BSA Annual Conference: Societies in Transition: Progression or Regression?
SLRG Research fellows Kate Burningham and Andy Stirling to lead Climate Change study group plenary session at the British Sociological Association’s annual conference: conceptualising transitions and transformation
Climate Change Study Group Plenary session: conceptualising  transitions and transformation
Kate Burningham (Surrey), Elizabeth Shove (Lancaster) and Andy Stirling (Sussex)
 
Various forms of transition and transformation will be required to move towards a lower carbon society.  This panel session, organised by the BSA climate change study group, takes stock of relevant sociological concepts of stability and change at different scales: across an individual’s life course, in terms of the social practices of which daily lives are made, and in the political and scientific processes through which responses to climate change are defined and organised. Each speaker will introduce a handful of key ideas and the purpose of the session is to bring different social theoretical traditions and perspectives to bear on matters of climate change and transition.
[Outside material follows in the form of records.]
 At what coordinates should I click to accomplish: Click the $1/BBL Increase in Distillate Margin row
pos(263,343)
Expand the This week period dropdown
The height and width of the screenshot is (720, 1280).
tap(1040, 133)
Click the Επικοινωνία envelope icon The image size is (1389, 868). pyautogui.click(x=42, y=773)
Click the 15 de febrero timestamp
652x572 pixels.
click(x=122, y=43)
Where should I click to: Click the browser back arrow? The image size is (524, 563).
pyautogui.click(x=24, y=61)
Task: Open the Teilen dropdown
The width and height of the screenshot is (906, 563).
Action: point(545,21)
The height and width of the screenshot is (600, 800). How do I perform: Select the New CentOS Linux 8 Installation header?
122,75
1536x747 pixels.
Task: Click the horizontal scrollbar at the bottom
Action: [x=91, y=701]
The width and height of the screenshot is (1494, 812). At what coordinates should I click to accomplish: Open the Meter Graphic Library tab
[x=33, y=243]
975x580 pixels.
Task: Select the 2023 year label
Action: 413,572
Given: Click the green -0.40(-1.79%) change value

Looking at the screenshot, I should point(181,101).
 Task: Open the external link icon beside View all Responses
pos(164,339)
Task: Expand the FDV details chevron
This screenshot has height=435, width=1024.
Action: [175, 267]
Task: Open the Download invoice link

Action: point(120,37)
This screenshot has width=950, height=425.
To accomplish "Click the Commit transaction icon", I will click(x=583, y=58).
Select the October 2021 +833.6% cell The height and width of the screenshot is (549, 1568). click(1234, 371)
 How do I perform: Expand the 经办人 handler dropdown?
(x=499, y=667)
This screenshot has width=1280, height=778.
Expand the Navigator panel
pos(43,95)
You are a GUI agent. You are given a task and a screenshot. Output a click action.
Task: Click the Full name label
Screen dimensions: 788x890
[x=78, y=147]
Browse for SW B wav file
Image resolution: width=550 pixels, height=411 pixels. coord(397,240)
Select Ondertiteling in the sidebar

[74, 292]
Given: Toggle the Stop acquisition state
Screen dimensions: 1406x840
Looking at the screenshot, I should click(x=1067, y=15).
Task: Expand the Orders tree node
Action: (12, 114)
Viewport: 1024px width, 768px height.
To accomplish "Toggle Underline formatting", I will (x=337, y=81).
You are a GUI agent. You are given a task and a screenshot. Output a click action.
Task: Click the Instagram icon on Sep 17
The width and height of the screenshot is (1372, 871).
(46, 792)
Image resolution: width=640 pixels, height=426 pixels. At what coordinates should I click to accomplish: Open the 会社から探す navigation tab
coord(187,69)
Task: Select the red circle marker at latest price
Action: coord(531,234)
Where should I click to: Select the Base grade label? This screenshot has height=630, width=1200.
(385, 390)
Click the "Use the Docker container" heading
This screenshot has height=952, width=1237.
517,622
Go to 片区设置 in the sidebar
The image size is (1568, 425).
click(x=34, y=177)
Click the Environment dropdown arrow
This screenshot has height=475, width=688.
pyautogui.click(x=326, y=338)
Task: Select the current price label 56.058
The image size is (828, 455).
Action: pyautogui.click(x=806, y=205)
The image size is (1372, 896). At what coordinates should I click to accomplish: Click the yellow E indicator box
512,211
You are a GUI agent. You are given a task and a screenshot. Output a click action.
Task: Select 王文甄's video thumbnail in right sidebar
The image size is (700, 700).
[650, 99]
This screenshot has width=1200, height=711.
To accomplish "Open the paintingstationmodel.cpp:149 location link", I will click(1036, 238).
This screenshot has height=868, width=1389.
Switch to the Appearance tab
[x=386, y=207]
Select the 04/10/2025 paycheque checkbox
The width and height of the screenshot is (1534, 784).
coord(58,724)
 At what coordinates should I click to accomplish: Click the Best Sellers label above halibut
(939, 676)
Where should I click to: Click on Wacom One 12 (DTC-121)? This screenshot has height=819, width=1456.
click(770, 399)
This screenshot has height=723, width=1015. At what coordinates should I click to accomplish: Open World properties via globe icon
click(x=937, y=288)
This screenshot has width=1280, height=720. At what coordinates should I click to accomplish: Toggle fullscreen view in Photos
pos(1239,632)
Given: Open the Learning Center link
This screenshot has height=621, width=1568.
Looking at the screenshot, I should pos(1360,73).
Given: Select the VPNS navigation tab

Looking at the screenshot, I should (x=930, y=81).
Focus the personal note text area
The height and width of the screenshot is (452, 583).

Kate will start with a discussion of transitions and life events like having a first baby or retiring, -  and related changes in household economy, leisure practices and social networks.  How are these transitions experienced, and do they represent moments of change that matter for sustainability? Elizabeth will consider methods of conceptualising transitions in social practices, and in complexes of practices that matter for CO2 emissions and energy demand.  Changing ‘scale’ again, Andy will finish with some thoughts on change (and stability) in the technocratic, control oriented focus of much environmental policy and the potential for alternative forms of ‘bottom up’ transformation.